___ TEXT SEGMENT

"The Incredible Lightness of Being a Baby" is the 18th episode of the thirty-first season of the American animated television series The Simpsons, and the 680th episode overall. It aired in the United States on Fox on April 19, 2020. The episode was written by Tom Gammill & Max Pross and was directed by Bob Anderson.

In this episode, Maggie reunites with her friend Hudson and they want to have a playdate, however, Marge disapproves of his mom Courtney and needs to swallow her pride in order for Maggie to be happy. Homer becomes friends with Cletus Spuckler, who realized he had a reserve of helium gas on his property, drawing the attention of Mr. Burns.

Plot
Marge takes Maggie on a stroll to the park where she meets her friend, a baby named Hudson, and Marge meets his mother, Courtney. Marge takes Maggie to Hudson's house for a play date, but Courtney's overprotective and judgemental behavior offend Marge. She later does not take Maggie to Hudson's birthday party, upsetting her daughter. In the end, Marge swallows her pride and allows the two babies to play together.

Meanwhile, in a subplot, Cletus has discovered a deposit of helium on his property, which he uses to operate a balloon stand. When Mr. Burns receives wind of this, he demands Homer swindle him out of the valuable gas, which can be used to cool the nuclear reactor. Homer befriends Cletus, and refuses to allow him to sign Burns's unfair contract. Burns tries to force him to sign, but the Spuckler family points their shotguns at him, forcing Burns to buy the helium at a fair price.

______

# TASK GOAL:
Could you write out, word for word, the stretch of the Simpsons episode article from "In this episode, Maggie" through "of Mr. Burns."?

___ LISTING

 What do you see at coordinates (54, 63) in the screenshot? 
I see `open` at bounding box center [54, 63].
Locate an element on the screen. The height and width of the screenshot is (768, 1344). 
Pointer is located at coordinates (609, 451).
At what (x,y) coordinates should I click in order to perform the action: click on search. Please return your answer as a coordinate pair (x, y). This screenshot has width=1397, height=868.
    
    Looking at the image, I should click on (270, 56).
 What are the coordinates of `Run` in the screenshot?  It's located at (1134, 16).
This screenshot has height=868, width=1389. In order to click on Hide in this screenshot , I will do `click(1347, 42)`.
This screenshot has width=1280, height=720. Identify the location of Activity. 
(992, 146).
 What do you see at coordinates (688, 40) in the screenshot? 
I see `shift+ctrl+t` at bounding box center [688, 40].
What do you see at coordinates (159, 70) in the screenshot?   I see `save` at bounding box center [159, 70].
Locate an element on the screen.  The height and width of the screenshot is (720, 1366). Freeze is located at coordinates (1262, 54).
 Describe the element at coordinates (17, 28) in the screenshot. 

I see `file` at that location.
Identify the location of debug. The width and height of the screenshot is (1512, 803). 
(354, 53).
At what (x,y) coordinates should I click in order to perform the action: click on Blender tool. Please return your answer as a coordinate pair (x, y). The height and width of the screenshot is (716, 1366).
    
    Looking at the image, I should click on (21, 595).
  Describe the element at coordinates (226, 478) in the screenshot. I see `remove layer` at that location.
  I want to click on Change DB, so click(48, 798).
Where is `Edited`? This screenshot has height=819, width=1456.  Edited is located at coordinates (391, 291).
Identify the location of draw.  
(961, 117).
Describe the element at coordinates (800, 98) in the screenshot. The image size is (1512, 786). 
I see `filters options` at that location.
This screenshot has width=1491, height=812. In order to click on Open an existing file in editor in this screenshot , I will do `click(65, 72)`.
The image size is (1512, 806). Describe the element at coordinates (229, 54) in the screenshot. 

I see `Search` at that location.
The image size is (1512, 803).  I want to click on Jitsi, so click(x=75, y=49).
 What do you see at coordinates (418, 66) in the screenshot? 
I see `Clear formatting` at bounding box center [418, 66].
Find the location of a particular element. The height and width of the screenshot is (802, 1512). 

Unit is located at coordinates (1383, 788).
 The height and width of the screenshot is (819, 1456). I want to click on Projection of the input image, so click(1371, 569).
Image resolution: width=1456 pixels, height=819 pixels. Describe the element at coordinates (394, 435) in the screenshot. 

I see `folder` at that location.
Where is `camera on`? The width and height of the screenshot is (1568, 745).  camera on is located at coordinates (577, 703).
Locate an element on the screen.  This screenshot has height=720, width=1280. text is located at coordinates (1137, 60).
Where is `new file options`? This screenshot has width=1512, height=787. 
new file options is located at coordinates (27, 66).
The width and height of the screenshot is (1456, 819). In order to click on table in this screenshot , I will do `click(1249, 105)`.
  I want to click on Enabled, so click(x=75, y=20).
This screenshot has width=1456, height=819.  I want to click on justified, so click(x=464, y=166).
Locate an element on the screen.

______

# RESPONSE FOR THIS EXERCISE:
In this episode, Maggie reunites with her friend Hudson and they want to have a playdate, however, Marge disapproves of his mom Courtney and needs to swallow her pride in order for Maggie to be happy. Homer becomes friends with Cletus Spuckler, who realized he had a reserve of helium gas on his property, drawing the attention of Mr. Burns.